Work required: Entries follow. Give back exactly the lines starting at the one containing "This screenshot has height=625, width=1229." and ending at the one containing "Click the $211+", and no other lines.

START Records for this exercise

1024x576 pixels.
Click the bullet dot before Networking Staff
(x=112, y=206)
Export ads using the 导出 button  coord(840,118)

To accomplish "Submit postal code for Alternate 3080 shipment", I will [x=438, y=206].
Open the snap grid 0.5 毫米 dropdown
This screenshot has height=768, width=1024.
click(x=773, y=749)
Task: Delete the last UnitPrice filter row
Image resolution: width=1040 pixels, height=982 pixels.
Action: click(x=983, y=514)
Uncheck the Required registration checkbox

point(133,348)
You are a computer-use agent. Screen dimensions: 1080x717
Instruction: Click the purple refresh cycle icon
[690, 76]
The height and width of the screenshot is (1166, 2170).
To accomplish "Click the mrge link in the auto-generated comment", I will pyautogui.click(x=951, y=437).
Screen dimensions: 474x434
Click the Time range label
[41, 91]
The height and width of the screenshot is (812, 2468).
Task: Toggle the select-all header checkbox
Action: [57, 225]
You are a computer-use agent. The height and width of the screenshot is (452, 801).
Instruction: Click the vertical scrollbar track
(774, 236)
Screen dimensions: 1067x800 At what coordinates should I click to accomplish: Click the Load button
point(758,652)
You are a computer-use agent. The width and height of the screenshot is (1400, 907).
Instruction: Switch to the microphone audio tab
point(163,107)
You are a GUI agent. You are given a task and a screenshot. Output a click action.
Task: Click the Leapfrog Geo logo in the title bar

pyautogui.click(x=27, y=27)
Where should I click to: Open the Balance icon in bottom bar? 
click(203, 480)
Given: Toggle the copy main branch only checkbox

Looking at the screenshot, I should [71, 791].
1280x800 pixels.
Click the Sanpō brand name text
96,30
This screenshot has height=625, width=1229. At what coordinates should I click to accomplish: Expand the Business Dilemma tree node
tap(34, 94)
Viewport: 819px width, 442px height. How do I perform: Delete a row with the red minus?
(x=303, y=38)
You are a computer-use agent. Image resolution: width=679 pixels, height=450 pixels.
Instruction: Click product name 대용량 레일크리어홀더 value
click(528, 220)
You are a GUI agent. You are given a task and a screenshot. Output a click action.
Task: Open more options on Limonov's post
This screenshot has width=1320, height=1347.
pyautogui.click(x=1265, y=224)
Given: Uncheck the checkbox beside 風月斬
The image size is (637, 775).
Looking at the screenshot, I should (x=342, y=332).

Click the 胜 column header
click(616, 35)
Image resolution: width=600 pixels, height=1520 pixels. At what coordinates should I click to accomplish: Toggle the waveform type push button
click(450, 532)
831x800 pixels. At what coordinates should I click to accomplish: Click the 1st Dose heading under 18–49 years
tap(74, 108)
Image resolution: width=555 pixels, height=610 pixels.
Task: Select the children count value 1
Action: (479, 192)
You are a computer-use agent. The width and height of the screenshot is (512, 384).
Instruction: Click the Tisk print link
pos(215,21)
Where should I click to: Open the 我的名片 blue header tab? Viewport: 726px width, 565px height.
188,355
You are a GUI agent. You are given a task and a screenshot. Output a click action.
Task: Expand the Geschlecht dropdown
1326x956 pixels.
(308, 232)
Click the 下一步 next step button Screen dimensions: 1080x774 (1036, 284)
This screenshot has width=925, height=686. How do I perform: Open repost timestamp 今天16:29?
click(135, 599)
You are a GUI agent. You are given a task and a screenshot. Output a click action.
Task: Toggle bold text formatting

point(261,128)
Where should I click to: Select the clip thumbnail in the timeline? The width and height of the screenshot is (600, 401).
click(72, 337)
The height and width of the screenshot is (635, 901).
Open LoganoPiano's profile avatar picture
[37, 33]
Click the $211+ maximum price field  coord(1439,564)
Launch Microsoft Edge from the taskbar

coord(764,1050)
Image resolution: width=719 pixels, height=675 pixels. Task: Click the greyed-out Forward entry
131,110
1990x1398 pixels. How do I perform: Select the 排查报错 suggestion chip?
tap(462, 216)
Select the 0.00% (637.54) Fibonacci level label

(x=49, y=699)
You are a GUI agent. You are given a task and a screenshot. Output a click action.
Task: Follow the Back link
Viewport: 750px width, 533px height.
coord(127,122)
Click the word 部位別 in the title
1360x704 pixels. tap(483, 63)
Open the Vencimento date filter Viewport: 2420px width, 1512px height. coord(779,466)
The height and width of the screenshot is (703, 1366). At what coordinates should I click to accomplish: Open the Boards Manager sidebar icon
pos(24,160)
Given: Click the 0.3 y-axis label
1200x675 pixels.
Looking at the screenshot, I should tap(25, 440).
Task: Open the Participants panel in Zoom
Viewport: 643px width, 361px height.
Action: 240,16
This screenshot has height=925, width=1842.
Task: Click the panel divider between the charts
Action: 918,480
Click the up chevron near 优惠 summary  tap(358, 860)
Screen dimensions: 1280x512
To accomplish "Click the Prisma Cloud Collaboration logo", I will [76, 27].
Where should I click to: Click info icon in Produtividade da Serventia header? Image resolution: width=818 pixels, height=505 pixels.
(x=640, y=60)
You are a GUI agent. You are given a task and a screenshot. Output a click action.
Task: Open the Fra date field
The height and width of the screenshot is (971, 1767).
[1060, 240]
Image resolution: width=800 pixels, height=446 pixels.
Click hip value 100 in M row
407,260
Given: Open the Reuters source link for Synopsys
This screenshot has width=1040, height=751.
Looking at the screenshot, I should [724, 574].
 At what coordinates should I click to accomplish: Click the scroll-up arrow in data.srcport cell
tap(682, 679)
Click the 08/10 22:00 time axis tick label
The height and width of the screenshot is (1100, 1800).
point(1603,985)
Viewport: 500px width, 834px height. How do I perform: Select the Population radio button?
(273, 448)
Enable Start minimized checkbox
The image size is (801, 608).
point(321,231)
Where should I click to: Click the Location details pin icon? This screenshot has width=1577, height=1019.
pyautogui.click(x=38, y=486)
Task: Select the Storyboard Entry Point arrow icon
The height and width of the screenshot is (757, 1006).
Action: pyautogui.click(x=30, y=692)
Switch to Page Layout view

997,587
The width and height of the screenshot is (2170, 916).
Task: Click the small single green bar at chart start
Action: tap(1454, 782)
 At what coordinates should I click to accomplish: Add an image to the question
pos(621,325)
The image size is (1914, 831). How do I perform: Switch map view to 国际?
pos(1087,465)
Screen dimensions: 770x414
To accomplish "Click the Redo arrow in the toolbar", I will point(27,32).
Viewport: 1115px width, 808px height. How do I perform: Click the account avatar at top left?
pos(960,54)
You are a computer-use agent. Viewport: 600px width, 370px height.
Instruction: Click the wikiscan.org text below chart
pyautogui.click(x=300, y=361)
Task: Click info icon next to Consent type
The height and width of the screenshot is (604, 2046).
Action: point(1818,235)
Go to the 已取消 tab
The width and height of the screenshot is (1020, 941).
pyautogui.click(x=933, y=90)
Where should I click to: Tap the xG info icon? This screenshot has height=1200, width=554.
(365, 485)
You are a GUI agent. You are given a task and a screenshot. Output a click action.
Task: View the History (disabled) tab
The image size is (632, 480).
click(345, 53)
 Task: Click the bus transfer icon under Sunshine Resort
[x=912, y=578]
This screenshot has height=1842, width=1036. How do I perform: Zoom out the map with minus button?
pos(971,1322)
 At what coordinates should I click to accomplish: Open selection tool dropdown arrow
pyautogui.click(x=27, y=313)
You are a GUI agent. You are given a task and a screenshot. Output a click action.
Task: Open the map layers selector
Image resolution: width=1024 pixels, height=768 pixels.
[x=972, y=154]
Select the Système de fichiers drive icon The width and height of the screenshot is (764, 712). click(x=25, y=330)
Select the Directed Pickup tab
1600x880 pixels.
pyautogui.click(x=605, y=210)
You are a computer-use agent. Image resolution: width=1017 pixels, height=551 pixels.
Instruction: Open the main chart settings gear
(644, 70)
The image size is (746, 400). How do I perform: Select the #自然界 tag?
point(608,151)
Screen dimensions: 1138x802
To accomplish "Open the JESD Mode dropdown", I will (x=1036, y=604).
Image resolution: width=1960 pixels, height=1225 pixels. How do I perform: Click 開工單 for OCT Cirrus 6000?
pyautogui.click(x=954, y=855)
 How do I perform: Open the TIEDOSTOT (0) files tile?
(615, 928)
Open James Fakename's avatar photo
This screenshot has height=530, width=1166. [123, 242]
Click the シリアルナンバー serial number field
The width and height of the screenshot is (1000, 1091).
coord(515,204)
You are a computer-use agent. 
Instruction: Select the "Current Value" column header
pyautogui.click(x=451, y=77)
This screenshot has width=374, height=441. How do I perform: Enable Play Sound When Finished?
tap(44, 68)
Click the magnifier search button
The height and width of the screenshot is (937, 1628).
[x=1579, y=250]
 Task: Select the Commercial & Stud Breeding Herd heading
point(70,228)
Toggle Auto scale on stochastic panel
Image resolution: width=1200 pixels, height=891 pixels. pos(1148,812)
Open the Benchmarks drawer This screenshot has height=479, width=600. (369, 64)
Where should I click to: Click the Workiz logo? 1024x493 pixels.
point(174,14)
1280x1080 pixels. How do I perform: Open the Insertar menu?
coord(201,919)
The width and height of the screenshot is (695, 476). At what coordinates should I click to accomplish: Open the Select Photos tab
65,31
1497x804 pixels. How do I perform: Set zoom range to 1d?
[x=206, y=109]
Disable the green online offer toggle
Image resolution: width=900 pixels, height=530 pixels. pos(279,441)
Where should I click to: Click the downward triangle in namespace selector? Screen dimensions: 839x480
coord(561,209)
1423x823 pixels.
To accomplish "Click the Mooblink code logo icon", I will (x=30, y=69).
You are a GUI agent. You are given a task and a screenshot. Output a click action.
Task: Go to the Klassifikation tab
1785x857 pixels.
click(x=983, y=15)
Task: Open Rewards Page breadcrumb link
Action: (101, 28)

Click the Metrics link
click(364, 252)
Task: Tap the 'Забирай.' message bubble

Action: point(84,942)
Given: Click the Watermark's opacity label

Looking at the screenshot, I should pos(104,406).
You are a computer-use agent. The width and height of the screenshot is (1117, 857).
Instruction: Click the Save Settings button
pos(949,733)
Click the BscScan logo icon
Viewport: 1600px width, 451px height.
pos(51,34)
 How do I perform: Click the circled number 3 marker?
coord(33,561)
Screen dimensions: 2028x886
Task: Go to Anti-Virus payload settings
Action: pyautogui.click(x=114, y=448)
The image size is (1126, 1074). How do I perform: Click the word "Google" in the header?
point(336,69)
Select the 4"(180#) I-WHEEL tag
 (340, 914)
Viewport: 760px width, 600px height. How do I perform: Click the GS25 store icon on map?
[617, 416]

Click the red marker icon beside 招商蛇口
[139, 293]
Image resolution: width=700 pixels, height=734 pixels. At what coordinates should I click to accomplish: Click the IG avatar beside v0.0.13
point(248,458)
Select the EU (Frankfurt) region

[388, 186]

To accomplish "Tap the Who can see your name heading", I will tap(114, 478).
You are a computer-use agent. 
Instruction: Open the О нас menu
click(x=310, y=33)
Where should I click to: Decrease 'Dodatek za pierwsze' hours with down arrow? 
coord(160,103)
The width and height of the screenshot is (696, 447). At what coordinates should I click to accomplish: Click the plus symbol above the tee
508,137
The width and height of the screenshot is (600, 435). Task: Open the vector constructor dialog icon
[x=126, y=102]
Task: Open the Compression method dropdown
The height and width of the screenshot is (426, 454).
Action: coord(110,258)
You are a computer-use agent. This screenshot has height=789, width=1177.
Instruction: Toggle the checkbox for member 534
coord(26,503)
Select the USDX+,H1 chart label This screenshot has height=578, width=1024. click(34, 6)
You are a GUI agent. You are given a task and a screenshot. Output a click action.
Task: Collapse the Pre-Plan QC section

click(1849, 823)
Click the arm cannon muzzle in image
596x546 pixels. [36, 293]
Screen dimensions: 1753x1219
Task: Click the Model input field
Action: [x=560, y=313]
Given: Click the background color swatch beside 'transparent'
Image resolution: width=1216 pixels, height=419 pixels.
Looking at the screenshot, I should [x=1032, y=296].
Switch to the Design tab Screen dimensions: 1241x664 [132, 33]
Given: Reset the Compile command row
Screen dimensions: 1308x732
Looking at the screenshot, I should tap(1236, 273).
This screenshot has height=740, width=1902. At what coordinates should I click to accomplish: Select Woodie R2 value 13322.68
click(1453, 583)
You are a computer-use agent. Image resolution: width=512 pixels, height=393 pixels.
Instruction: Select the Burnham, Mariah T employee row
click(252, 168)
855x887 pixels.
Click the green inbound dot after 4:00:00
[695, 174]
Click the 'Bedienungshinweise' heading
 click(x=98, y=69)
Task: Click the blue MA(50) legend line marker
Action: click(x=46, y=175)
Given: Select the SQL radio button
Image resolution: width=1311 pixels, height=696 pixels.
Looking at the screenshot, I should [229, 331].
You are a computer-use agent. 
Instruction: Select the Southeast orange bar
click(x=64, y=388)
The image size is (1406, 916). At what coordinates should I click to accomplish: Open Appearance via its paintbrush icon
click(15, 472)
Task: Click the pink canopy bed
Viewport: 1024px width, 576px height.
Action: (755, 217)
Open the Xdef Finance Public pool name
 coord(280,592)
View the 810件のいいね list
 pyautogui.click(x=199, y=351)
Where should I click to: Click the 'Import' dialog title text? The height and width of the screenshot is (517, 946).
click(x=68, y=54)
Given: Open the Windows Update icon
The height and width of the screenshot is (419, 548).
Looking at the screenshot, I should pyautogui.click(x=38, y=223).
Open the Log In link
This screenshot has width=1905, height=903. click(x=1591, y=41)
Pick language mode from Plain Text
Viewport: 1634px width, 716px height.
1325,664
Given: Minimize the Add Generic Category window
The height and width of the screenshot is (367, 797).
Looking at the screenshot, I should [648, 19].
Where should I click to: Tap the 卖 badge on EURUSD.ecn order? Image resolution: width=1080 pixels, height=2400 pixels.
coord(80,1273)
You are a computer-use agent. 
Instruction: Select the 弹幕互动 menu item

END Records for this exercise

Answer to the exercise:
This screenshot has height=625, width=1229. At what coordinates should I click to accomplish: Expand the Business Dilemma tree node
tap(34, 94)
Viewport: 819px width, 442px height. How do I perform: Delete a row with the red minus?
(x=303, y=38)
You are a computer-use agent. Image resolution: width=679 pixels, height=450 pixels.
Instruction: Click product name 대용량 레일크리어홀더 value
click(528, 220)
You are a GUI agent. You are given a task and a screenshot. Output a click action.
Task: Open more options on Limonov's post
This screenshot has width=1320, height=1347.
pyautogui.click(x=1265, y=224)
Given: Uncheck the checkbox beside 風月斬
The image size is (637, 775).
Looking at the screenshot, I should (x=342, y=332).

Click the 胜 column header
click(616, 35)
Image resolution: width=600 pixels, height=1520 pixels. At what coordinates should I click to accomplish: Toggle the waveform type push button
click(450, 532)
831x800 pixels. At what coordinates should I click to accomplish: Click the 1st Dose heading under 18–49 years
tap(74, 108)
Image resolution: width=555 pixels, height=610 pixels.
Task: Select the children count value 1
Action: (479, 192)
You are a computer-use agent. The width and height of the screenshot is (512, 384).
Instruction: Click the Tisk print link
pos(215,21)
Where should I click to: Open the 我的名片 blue header tab? Viewport: 726px width, 565px height.
188,355
You are a GUI agent. You are given a task and a screenshot. Output a click action.
Task: Expand the Geschlecht dropdown
1326x956 pixels.
(308, 232)
Click the 下一步 next step button Screen dimensions: 1080x774 (1036, 284)
This screenshot has width=925, height=686. How do I perform: Open repost timestamp 今天16:29?
click(135, 599)
You are a GUI agent. You are given a task and a screenshot. Output a click action.
Task: Toggle bold text formatting

point(261,128)
Where should I click to: Select the clip thumbnail in the timeline? The width and height of the screenshot is (600, 401).
click(72, 337)
The height and width of the screenshot is (635, 901).
Open LoganoPiano's profile avatar picture
[37, 33]
Click the $211+ maximum price field  coord(1439,564)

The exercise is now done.